--- The records ---

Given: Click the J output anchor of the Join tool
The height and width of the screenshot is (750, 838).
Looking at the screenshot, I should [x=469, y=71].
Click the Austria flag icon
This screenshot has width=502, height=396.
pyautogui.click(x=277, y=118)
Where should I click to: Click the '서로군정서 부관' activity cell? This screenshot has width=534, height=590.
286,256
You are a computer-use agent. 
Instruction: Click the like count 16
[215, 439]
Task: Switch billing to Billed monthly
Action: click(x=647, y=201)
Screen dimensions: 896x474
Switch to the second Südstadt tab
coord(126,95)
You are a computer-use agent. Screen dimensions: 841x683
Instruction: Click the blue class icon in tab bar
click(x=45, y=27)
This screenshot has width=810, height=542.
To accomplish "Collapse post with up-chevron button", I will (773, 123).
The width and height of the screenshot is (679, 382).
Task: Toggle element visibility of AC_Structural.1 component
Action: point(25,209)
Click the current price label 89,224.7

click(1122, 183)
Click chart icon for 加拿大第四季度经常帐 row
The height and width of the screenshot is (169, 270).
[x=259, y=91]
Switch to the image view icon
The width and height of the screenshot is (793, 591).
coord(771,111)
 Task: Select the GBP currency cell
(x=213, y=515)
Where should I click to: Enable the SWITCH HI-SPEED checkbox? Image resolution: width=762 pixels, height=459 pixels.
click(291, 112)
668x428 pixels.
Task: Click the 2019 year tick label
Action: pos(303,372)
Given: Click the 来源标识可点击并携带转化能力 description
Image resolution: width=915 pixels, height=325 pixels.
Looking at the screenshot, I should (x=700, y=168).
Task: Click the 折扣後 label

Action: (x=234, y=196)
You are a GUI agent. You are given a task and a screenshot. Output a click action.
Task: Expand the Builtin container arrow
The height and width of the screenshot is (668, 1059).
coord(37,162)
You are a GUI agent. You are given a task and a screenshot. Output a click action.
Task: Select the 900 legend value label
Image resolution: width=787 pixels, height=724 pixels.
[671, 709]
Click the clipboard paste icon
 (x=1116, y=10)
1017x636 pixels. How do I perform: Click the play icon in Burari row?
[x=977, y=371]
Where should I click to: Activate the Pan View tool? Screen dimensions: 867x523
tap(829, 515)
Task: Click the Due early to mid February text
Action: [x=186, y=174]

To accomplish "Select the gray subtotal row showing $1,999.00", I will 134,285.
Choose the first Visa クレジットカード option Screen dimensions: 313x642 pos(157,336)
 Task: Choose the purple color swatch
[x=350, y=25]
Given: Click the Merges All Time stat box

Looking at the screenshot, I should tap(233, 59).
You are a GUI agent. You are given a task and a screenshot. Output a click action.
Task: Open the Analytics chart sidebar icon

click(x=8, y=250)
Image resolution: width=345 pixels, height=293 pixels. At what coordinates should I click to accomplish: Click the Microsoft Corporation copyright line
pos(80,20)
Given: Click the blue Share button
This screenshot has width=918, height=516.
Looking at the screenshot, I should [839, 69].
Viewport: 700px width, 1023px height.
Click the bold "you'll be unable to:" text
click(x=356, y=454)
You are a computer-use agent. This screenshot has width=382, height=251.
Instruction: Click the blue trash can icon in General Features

---

All of the data above should be set down again exactly.

* **Answer to this exercise**
Given: Click the J output anchor of the Join tool
The height and width of the screenshot is (750, 838).
Looking at the screenshot, I should [x=469, y=71].
Click the Austria flag icon
This screenshot has width=502, height=396.
pyautogui.click(x=277, y=118)
Where should I click to: Click the '서로군정서 부관' activity cell? This screenshot has width=534, height=590.
286,256
You are a computer-use agent. 
Instruction: Click the like count 16
[215, 439]
Task: Switch billing to Billed monthly
Action: click(x=647, y=201)
Screen dimensions: 896x474
Switch to the second Südstadt tab
coord(126,95)
You are a computer-use agent. Screen dimensions: 841x683
Instruction: Click the blue class icon in tab bar
click(x=45, y=27)
This screenshot has width=810, height=542.
To accomplish "Collapse post with up-chevron button", I will (773, 123).
The width and height of the screenshot is (679, 382).
Task: Toggle element visibility of AC_Structural.1 component
Action: point(25,209)
Click the current price label 89,224.7

click(1122, 183)
Click chart icon for 加拿大第四季度经常帐 row
The height and width of the screenshot is (169, 270).
[x=259, y=91]
Switch to the image view icon
The width and height of the screenshot is (793, 591).
coord(771,111)
 Task: Select the GBP currency cell
(x=213, y=515)
Where should I click to: Enable the SWITCH HI-SPEED checkbox? Image resolution: width=762 pixels, height=459 pixels.
click(291, 112)
668x428 pixels.
Task: Click the 2019 year tick label
Action: pos(303,372)
Given: Click the 来源标识可点击并携带转化能力 description
Image resolution: width=915 pixels, height=325 pixels.
Looking at the screenshot, I should (x=700, y=168).
Task: Click the 折扣後 label

Action: (x=234, y=196)
You are a GUI agent. You are given a task and a screenshot. Output a click action.
Task: Expand the Builtin container arrow
The height and width of the screenshot is (668, 1059).
coord(37,162)
You are a GUI agent. You are given a task and a screenshot. Output a click action.
Task: Select the 900 legend value label
Image resolution: width=787 pixels, height=724 pixels.
[671, 709]
Click the clipboard paste icon
 (x=1116, y=10)
1017x636 pixels. How do I perform: Click the play icon in Burari row?
[x=977, y=371]
Where should I click to: Activate the Pan View tool? Screen dimensions: 867x523
tap(829, 515)
Task: Click the Due early to mid February text
Action: [x=186, y=174]

To accomplish "Select the gray subtotal row showing $1,999.00", I will 134,285.
Choose the first Visa クレジットカード option Screen dimensions: 313x642 pos(157,336)
 Task: Choose the purple color swatch
[x=350, y=25]
Given: Click the Merges All Time stat box

Looking at the screenshot, I should tap(233, 59).
You are a GUI agent. You are given a task and a screenshot. Output a click action.
Task: Open the Analytics chart sidebar icon

click(x=8, y=250)
Image resolution: width=345 pixels, height=293 pixels. At what coordinates should I click to accomplish: Click the Microsoft Corporation copyright line
pos(80,20)
Given: Click the blue Share button
This screenshot has width=918, height=516.
Looking at the screenshot, I should [839, 69].
Viewport: 700px width, 1023px height.
Click the bold "you'll be unable to:" text
click(x=356, y=454)
You are a computer-use agent. This screenshot has width=382, height=251.
Instruction: Click the blue trash can icon in General Features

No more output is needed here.